In the past, people used to release equity to enhance their pension, go on holidays, and make their retirement years much more pleasurable. If you have a major project that requires cash in a lump sum, this will be a great idea; for instance, buying a second home in the UK or abroad, or to simply enhance your retirement package.

Other people take up equity release loans for real life situations that need accomplishing. For example, there are those who take up the lump sum to pay off a mortgage and consequently increase their monthly income, while a long waiting list for a hip replacement or other similar surgery may prompt one to take up equity release.

You might also choose to use the money to help family members buy their first home, do your own home improvements, or replace a family car. You can also choose to invest the money in property abroad which then allows you to travel away and have time with your children, especially if they are not living close to you. You might also consider buying a motor home and having fun travelling all over. The principle of equity release is to have money and spend it on what you want.

When people choose this option of raising funds, usually they do not have any other options left, or the other options are too expensive or inconvenient. In its infancy, people tended to use equity release for lifestyle reasons which effectively were optional and not a necessity. However, more and more seniors today are using the equity release facility to enhance their pension, or to fund their long-term care or help their children in financial crisis or for business purposes. These new era requirements have become more of a ‘need’ rather than a ‘want’ in the current economic climate.

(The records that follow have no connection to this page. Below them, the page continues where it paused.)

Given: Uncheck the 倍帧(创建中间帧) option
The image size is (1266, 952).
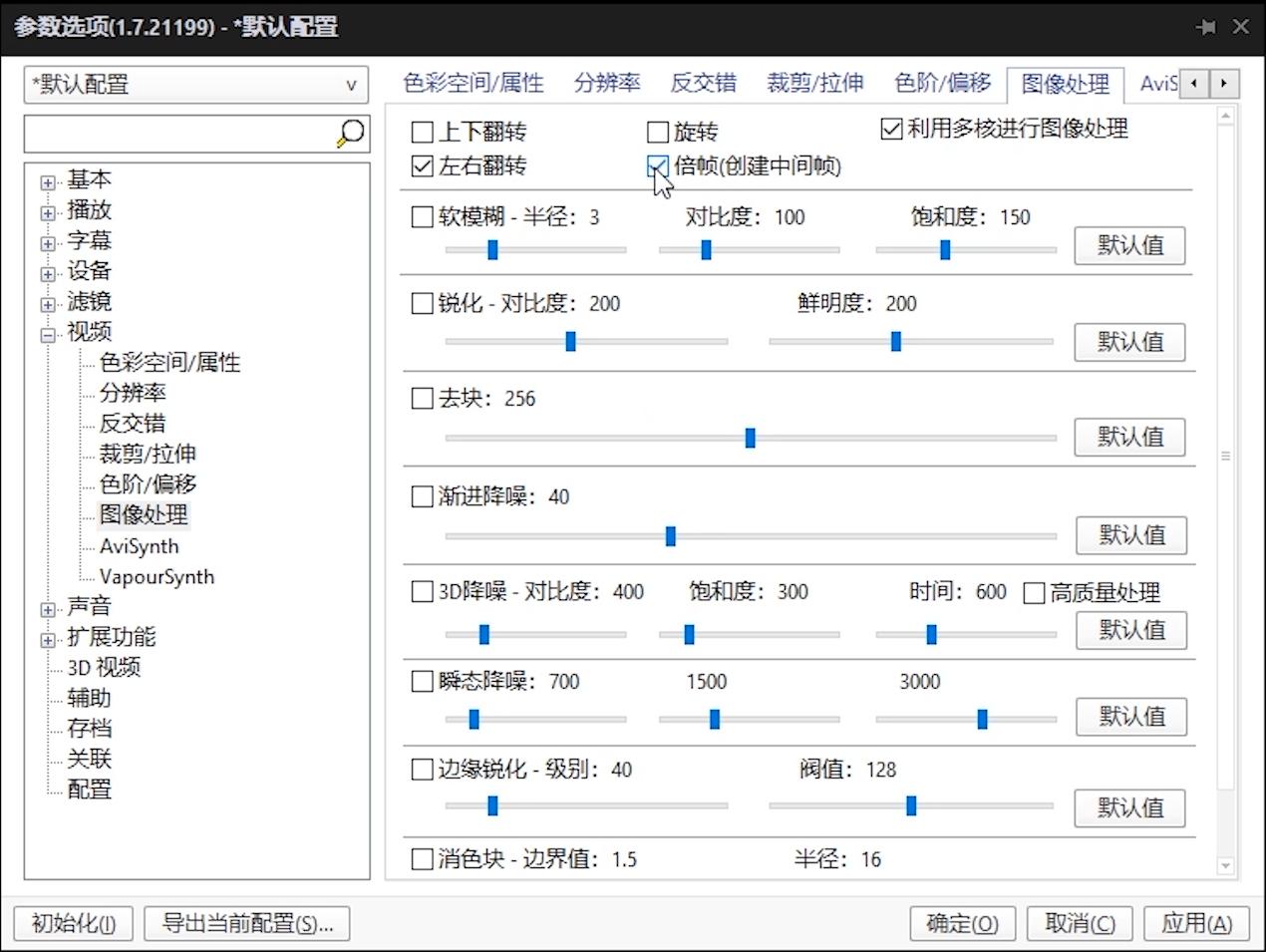Looking at the screenshot, I should tap(657, 166).
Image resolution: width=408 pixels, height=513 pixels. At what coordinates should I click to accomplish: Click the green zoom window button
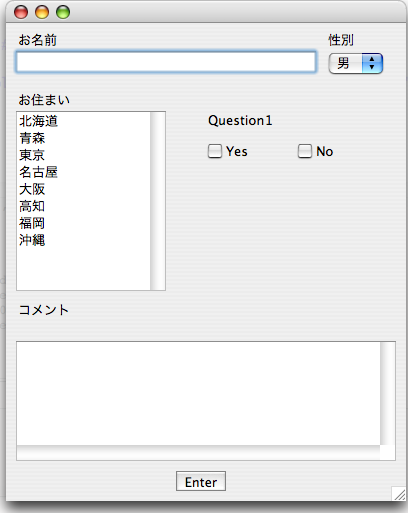tap(63, 12)
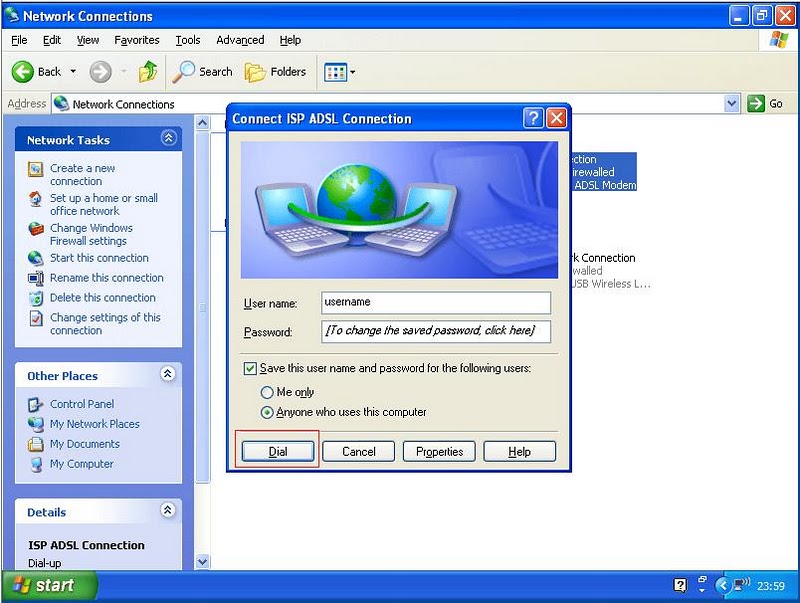Click the Back arrow toolbar icon
800x603 pixels.
pyautogui.click(x=23, y=72)
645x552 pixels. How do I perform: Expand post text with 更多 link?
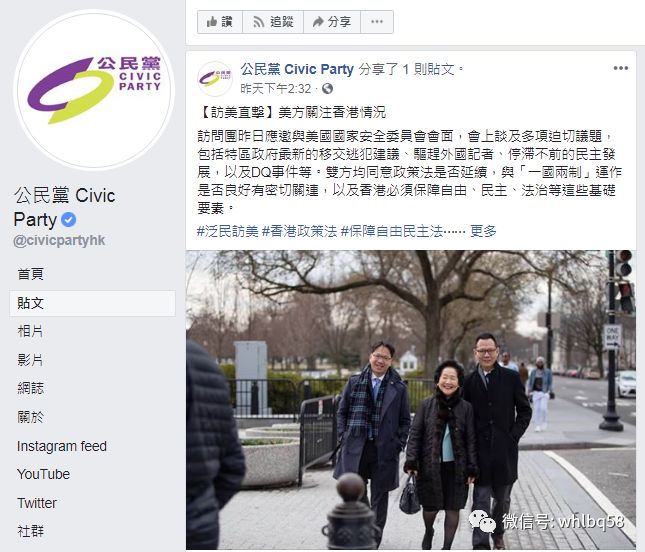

Given this era of need you will definitely want to compare the different plans that exist. You may find that there is one solution that best fits your requirements. You may be older than 55 and wish to have more money released than a person would get at this age. Perhaps you have a health issue? If there is something attacking your longevity, there is a solution.

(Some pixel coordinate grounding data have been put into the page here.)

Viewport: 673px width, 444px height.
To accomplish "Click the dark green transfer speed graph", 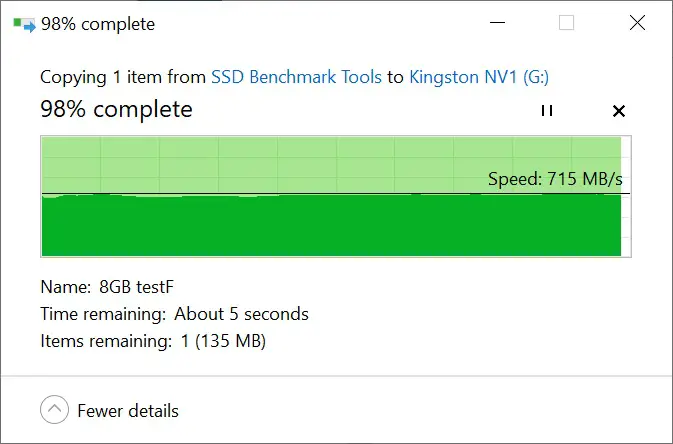I will (x=331, y=225).
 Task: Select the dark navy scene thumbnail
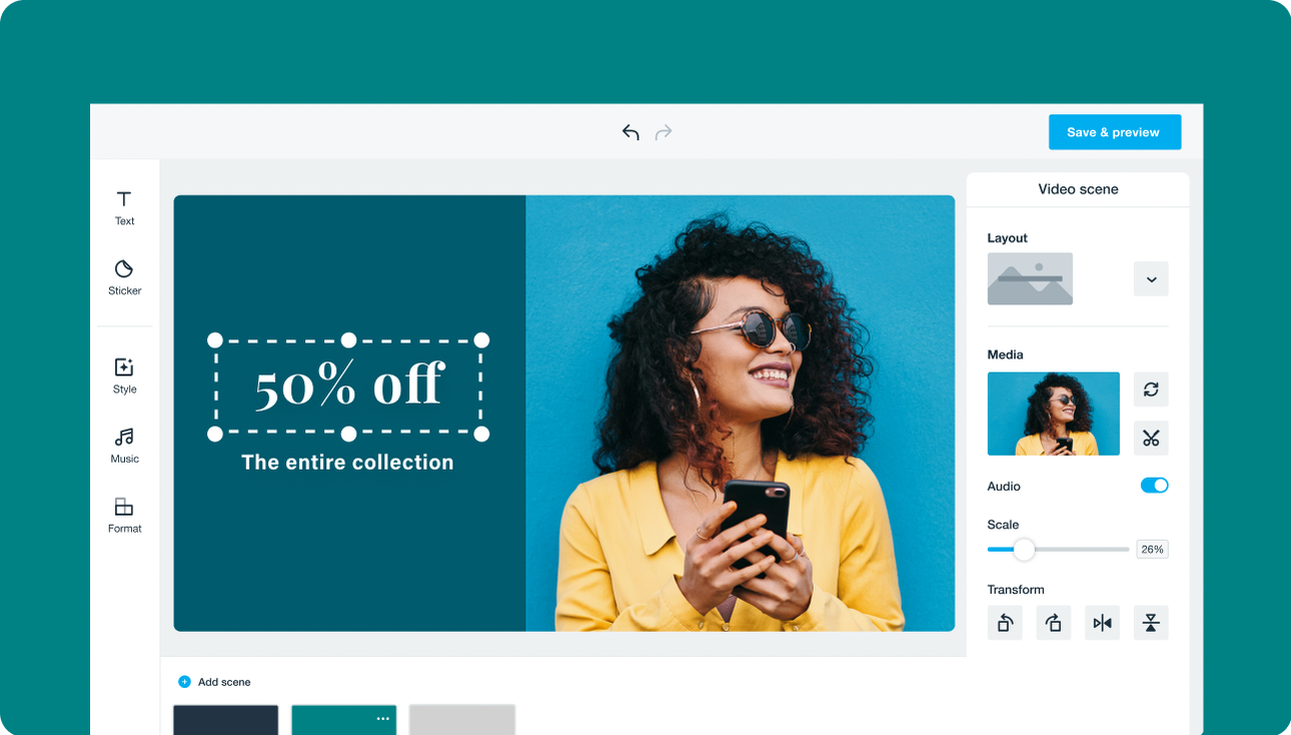(x=226, y=720)
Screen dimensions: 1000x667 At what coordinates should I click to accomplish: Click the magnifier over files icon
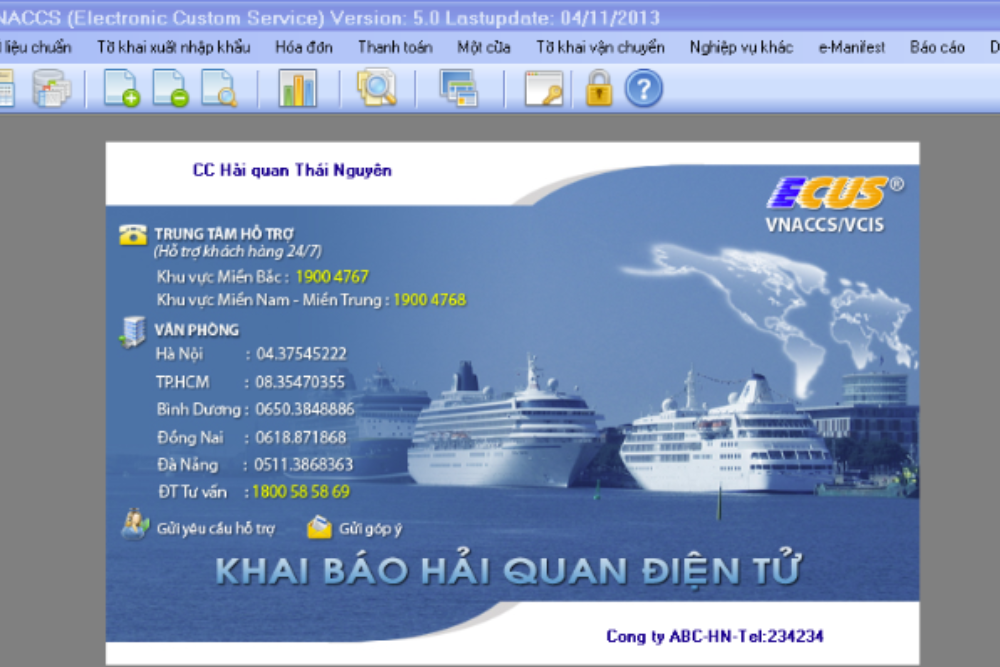377,88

You can take out an enhanced lifetime mortgage. You receive a larger lump sum than you typically get. You also have the funds to make your life as comfortable as possible. If you are not taking out a loan to help pay for your expenses or help your children out, consider an interest only lifetime mortgage.

An interest only lifetime mortgage is designed to make taking out equity cost effective. You pay the interest that accrues each month on the loan. You do not pay the balance like any other option; however, you also do not add more to your principle balance. This keeps it at a reasonable level and an inheritance for your family.

Once you reach 65 you have an alternative to equity release loans in the form of home reversion. This option ensures you do not owe any more debt now that you are in retirement, but you do have cash to spend. You just have to sell your home, not always something most retirees are comfortable with, but still it is a choice.

Before one embarks on an equity release plan, it is important that they involve an independent financial adviser who can guide them on the best equity release method depending on their own unique circumstances. Generally, people aged above 55 and who own a property can use equity release loans, and the amount of money released will largely depend on their age and their health condition.